**Short task:** Please print the listing from its first line up to and including the line that contains "pyautogui.click(x=191, y=199)", reproducing each line exactly and leaving out the pictures.

**Data excerpts:**
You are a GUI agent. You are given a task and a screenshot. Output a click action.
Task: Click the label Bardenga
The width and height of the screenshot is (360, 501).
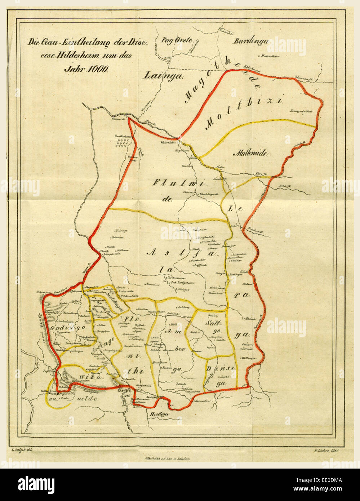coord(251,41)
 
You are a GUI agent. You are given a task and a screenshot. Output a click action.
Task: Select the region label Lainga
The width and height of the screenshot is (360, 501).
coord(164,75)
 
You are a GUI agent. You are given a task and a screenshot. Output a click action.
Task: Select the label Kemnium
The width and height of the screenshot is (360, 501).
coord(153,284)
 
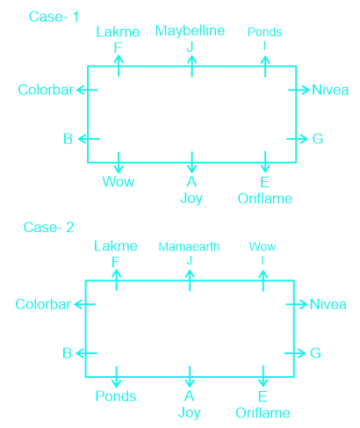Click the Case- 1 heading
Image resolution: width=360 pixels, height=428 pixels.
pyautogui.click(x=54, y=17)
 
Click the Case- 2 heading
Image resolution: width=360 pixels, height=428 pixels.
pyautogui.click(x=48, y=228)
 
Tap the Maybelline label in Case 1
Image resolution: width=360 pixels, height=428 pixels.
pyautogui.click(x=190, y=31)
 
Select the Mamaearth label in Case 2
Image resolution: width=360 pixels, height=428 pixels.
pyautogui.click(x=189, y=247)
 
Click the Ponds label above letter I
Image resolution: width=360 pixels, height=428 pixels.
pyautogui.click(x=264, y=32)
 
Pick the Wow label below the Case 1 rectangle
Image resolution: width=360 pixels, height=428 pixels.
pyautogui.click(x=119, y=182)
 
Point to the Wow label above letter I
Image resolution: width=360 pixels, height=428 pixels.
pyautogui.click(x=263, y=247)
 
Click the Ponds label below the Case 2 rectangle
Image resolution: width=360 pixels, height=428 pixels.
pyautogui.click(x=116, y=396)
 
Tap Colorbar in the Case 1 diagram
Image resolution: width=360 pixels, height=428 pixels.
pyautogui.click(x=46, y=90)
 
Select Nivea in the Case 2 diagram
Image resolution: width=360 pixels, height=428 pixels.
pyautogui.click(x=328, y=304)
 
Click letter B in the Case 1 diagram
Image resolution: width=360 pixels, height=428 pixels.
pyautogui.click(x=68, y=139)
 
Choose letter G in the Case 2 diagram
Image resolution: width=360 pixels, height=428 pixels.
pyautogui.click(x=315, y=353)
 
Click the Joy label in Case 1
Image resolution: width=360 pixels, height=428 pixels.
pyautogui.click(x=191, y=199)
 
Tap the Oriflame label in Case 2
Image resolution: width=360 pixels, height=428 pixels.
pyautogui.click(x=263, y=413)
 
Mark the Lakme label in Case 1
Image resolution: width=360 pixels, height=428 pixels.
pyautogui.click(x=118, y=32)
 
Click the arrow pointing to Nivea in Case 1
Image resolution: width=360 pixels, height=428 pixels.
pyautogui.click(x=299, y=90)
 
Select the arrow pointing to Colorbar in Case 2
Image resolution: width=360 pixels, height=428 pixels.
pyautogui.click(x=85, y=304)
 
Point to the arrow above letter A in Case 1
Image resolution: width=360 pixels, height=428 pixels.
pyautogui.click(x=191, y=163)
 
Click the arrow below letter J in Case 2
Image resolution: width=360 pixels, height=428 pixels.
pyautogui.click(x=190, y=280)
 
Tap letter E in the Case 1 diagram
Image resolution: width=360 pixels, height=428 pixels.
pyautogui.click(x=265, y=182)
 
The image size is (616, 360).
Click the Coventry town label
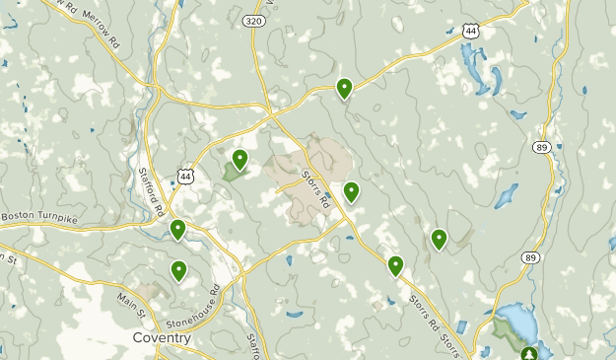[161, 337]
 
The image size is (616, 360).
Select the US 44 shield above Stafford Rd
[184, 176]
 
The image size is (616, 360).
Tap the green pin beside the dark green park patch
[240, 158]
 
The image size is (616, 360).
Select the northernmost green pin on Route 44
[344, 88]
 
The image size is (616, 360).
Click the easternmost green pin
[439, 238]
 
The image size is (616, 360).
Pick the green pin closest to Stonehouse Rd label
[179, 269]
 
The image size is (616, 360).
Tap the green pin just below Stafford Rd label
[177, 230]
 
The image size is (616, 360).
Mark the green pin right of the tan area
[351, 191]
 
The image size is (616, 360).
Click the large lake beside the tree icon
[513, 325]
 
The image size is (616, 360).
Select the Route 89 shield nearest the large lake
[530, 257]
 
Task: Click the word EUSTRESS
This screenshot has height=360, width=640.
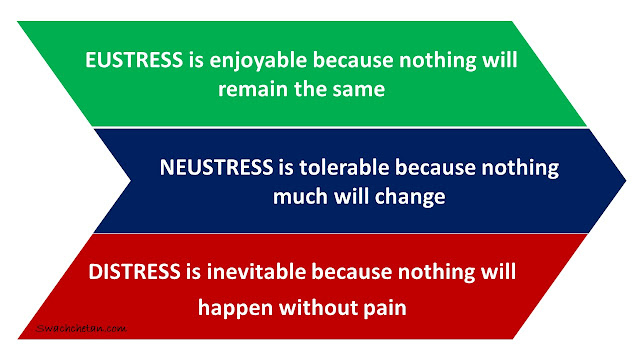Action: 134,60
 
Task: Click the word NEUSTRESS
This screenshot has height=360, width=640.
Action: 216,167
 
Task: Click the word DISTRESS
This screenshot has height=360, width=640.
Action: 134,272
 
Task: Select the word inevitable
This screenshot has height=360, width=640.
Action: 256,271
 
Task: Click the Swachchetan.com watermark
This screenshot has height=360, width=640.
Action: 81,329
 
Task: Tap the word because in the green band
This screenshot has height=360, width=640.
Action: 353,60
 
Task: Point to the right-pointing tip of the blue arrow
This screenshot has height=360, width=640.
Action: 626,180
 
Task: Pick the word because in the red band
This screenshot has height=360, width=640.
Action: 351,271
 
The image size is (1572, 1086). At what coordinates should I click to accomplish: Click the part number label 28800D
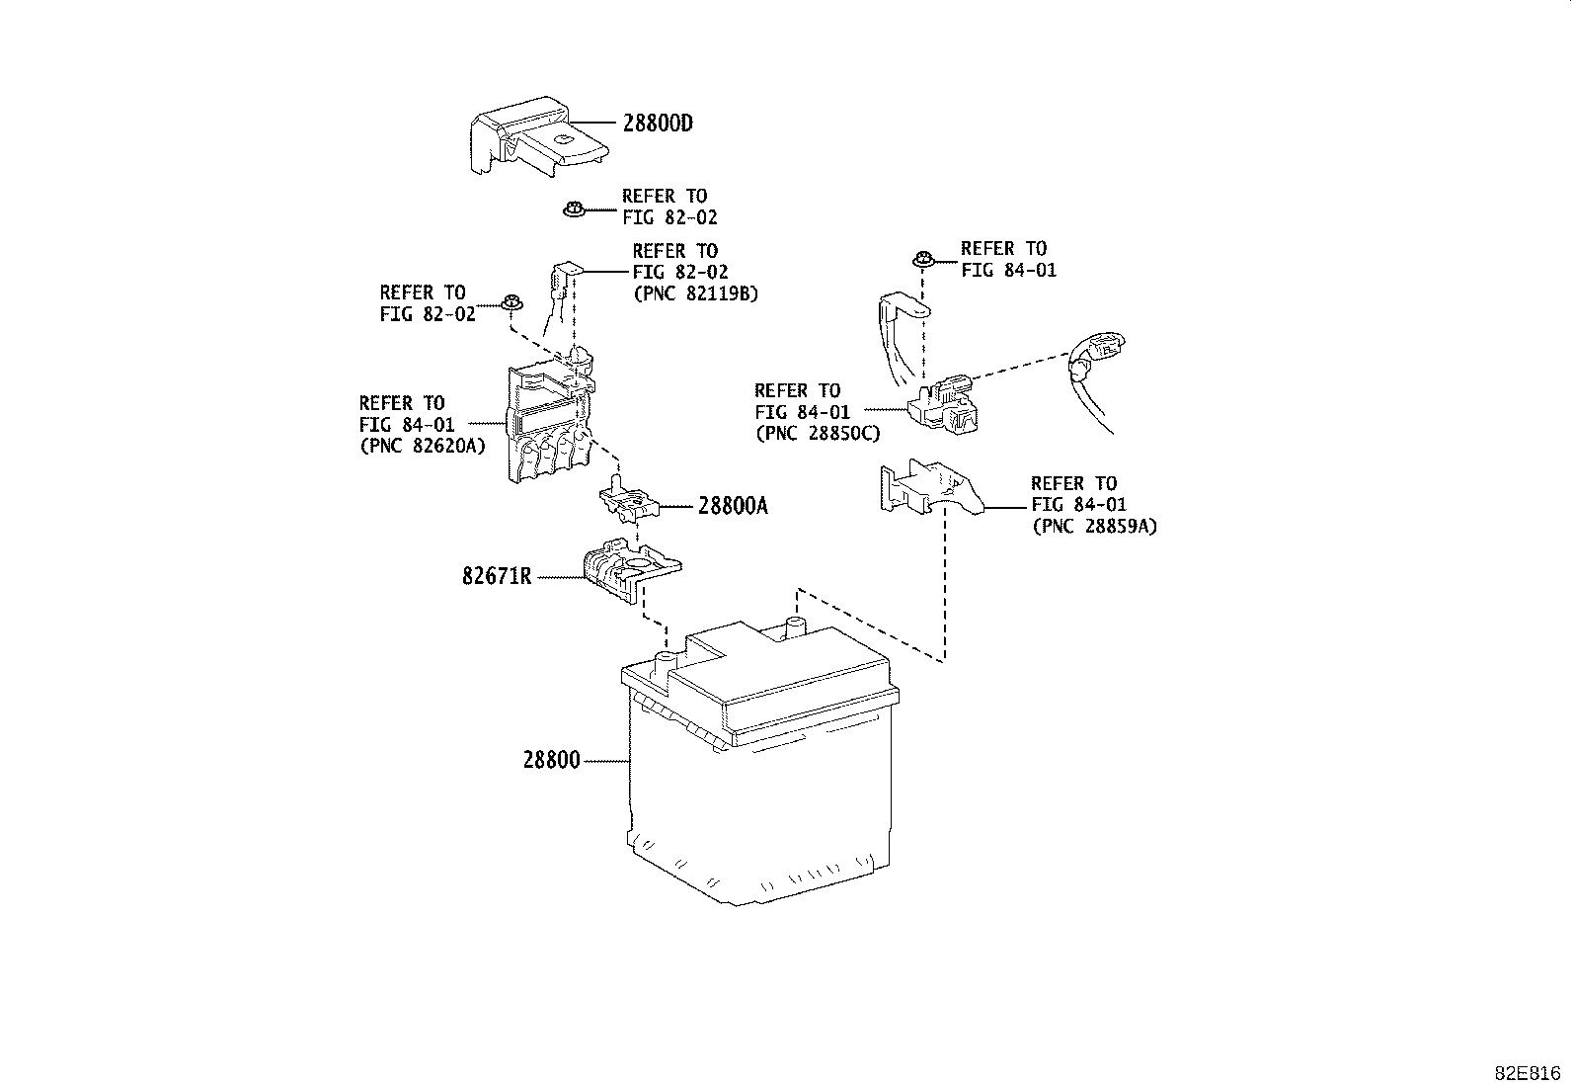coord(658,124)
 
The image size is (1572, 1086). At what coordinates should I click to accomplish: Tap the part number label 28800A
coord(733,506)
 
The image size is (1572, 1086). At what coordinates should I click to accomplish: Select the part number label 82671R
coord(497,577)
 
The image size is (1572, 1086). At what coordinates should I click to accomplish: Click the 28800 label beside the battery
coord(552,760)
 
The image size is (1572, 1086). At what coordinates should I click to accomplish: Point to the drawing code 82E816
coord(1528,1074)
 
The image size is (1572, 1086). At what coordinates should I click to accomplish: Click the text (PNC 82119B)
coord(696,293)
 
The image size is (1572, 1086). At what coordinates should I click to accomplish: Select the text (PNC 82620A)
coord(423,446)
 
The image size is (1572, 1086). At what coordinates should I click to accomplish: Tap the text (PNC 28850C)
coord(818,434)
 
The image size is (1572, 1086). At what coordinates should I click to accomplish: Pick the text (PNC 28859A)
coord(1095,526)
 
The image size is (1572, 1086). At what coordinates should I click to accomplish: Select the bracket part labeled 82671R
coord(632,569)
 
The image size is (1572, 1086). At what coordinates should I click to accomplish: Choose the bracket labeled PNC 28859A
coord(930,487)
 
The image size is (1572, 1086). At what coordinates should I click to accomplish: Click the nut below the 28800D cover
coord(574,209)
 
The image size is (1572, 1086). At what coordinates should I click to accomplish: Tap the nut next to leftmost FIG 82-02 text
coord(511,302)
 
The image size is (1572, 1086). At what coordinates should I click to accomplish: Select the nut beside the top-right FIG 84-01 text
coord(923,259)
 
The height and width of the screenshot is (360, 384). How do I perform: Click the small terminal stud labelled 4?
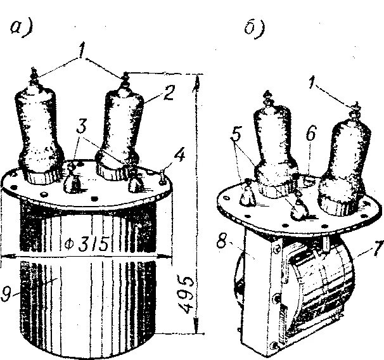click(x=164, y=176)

**Task response:**
You are a GUI agent. You are given a task and a screenshot. Output a click action.
Task: Click the label Bardenga
The width and height of the screenshot is (360, 501).
coord(251,41)
 
You are a GUI agent. You are given a task and a screenshot. Output a click action.
Task: Select the region label Lainga
The width and height of the screenshot is (360, 501).
coord(164,75)
 
You are a GUI agent. You are given a task and a screenshot. Output a click action.
Task: Select the label Kemnium
The width and height of the screenshot is (360, 501).
coord(153,284)
 
Click the Case- 1 heading
Image resolution: width=360 pixels, height=428 pixels.
pyautogui.click(x=54, y=17)
 
Click the Case- 2 heading
Image resolution: width=360 pixels, height=428 pixels.
pyautogui.click(x=48, y=228)
 
Tap the Maybelline label in Case 1
Image resolution: width=360 pixels, height=428 pixels.
pyautogui.click(x=190, y=31)
 
Select the Mamaearth label in Case 2
Image resolution: width=360 pixels, height=428 pixels.
pyautogui.click(x=189, y=247)
 
Click the Ponds label above letter I
Image resolution: width=360 pixels, height=428 pixels.
pyautogui.click(x=264, y=32)
 
Pick the Wow label below the Case 1 rectangle
Image resolution: width=360 pixels, height=428 pixels.
pyautogui.click(x=119, y=182)
 
Point to the Wow label above letter I
Image resolution: width=360 pixels, height=428 pixels.
pyautogui.click(x=263, y=247)
 
Click the Ponds label below the Case 2 rectangle
Image resolution: width=360 pixels, height=428 pixels.
pyautogui.click(x=116, y=396)
 
Tap Colorbar in the Case 1 diagram
Image resolution: width=360 pixels, height=428 pixels.
pyautogui.click(x=46, y=90)
 
Select Nivea in the Case 2 diagram
Image resolution: width=360 pixels, height=428 pixels.
pyautogui.click(x=328, y=304)
 
Click letter B in the Case 1 diagram
Image resolution: width=360 pixels, height=428 pixels.
pyautogui.click(x=68, y=139)
 
Choose letter G in the Case 2 diagram
Image resolution: width=360 pixels, height=428 pixels.
pyautogui.click(x=315, y=353)
 
Click the Joy label in Case 1
Image resolution: width=360 pixels, height=428 pixels.
pyautogui.click(x=191, y=199)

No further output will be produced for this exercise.